Oklahoma legislators, as well as national leaders, in desperate attempts to prevent another tragedy similar to those at Marjory Stoneman Douglas High School, at Sandy Hook Elementary, Virginia Tech, Columbine High School, and many others, have considered introducing legislation that would allow administrators and teachers to carry guns. They believe that that will solve the problem of the explosion of gun violence, particularly in schools, in America. It is the second week in April, and there have already been 18 reported shootings on school property in the U.S. just in the first three months of 2018 (Ahmed & Walker). How many more innocent people must lose their lives before we realize that our current plans are not working? Moving in the direction that puts more weapons in the building will NOT decrease the chances of destruction by firearms.
This is an opportunity that I, for one, am unwilling to accept. Public school teachers, some of the most highly educated individuals in their respective disciplines, are not trained to be cops. If they’d wanted to be cops, most likely they would have pursued that field instead of becoming teachers.
According to CNN, there have been 18 school-related shootings in the few months of 2018. These include accidental discharge in the classroom by a teacher, and incidents between students that were unintentional, as well as deliberate destruction. Seventeen dead at Marjory Stoneman Douglas High. One shooter, with combat grade weapons. According to CNN’s estimate, that’s an average of 1.4 shootings a week.
Back to the legislation. These legislators earnestly seek to protect the youth of our state, and every state, and know that teachers and administrators hold the safety and well-being of their students ever foremost in their minds. But arming teachers is a phenomenally bad idea. One accident, and at least two lives are ruined, not to mention the traumatization of everyone who witnesses it.
Teaching is my second career. I carried a gun for many years while on the job as a licensed private investigator, working criminal defense. I never knew that the career change I was considering would put me and many others in greater danger than working for alleged felons.

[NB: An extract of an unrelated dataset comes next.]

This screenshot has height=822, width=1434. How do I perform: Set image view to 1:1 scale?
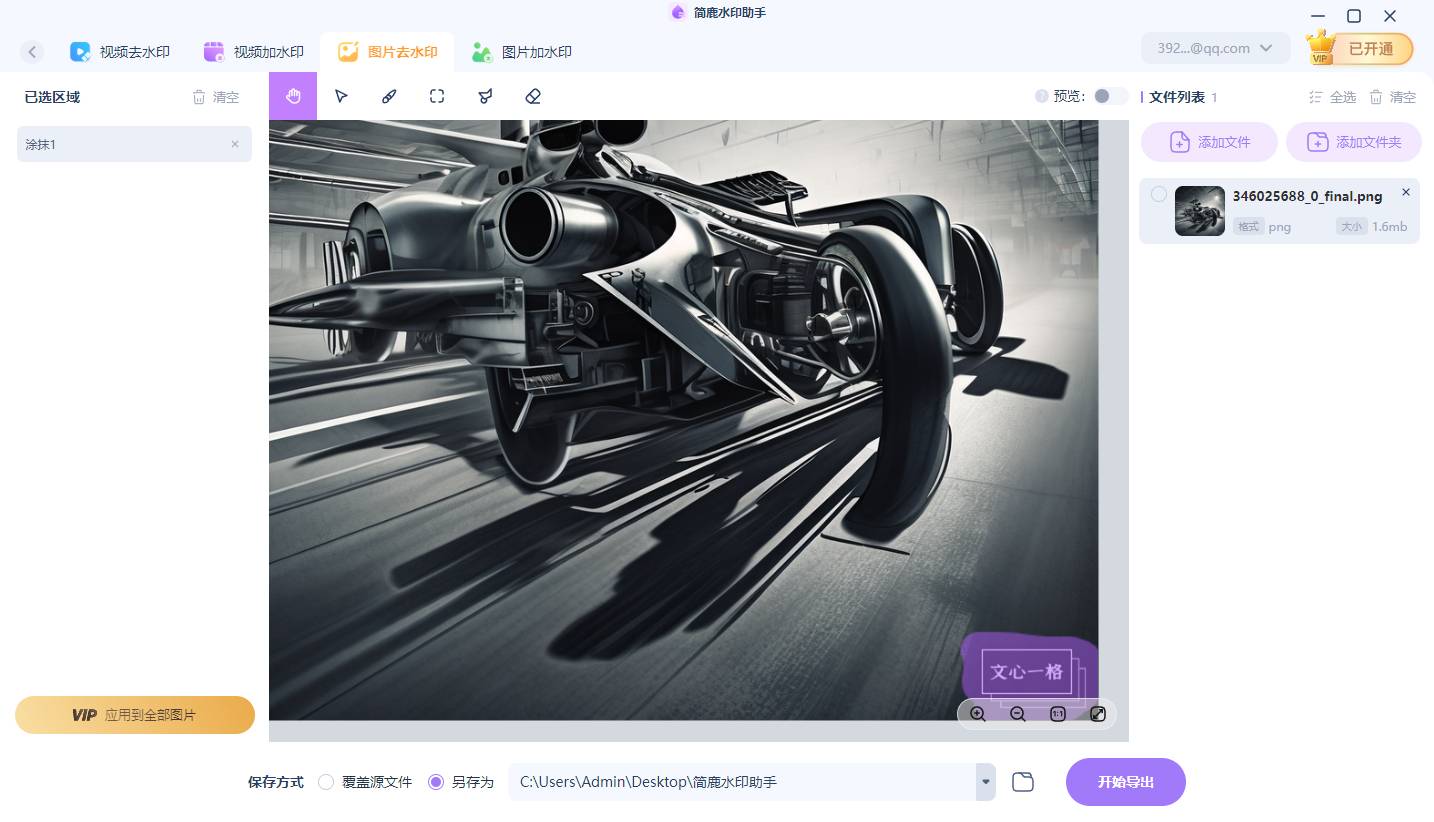click(1057, 714)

Changing careers is difficult, but there were compelling reasons for me to do so. I grew to feel that it would be unhealthy for me to continue to expose myself to the sordid and horrific details that make up the record of human interaction. Becoming a teacher held the potential to be more effective keeping people out of jail from the classroom than from, well, jail. Inadequate education was the one characteristic that almost all my clients shared, more common than gender. “About 41% of inmates in the Nation’s State and Federal prisons and local jails in 1997 and 31% of probationers had not completed high school or its equivalent. In comparison, 18% of the general population age 18 or older had not finished the 12th grade.”
Clearly there is a correlation between achieving an adequate education and avoiding incarceration. Further, the U.S. Department of Justice, in their Bureau of Justice Statistics, reports that “Between 1991 and 1997, the percent of inmates in State prison without a high school diploma or GED remained the same — 40% in 1997 and 41% in 1991. Of inmates in State prisons, 293,000 in 1991 and 420,600 in 1997 had entered prison without a high school diploma, a 44% increase” (Harlow).
Being a teacher in a large public high school, the demographics of which are eerily similar to Marjory Stoneman Douglas High, I share their intense concern, and my students know that any intruder would have to get through me before getting to them. I’m smart and observant, and have more than a passing understanding of how to defend myself. Our school performs drills regularly in order for both teachers and students to know exactly what their duty is during several different types of emergency situations.
Also obvious is that it is impossible to anticipate every possible situation, and humans sometimes do horrible things to each other, many times for unknown reasons. Another tactic that is flawed is the strategy that has been practiced in most public schools in America for at least the last ten years: quickly locking the door, extinguishing the lights, and scrambling to hide behind desks in the corner. Every student who has spent as much as two months in any public school in the last ten years knows the details of the drill. We’re sitting ducks, and sitting ducks are easy to pick off.
But Districts are struggling with disgraceful funding shortages, (another issue altogether), so most alternatives are unattainable, such as giving radios to teachers, enabling them to make better, more informed decisions, knowing the location of the shooter or shooters. Radios are expensive. Since schools struggle to buy enough paper for teachers’ use, how can you begin to consider funding radios, much less guns?
I never had to use my gun on the job, but I practiced its use and maintained it well. My step-father taught me how to shoot, and I’ve always enjoyed target practice. I have annihilated hundreds of paper targets over the years. Great stress relief.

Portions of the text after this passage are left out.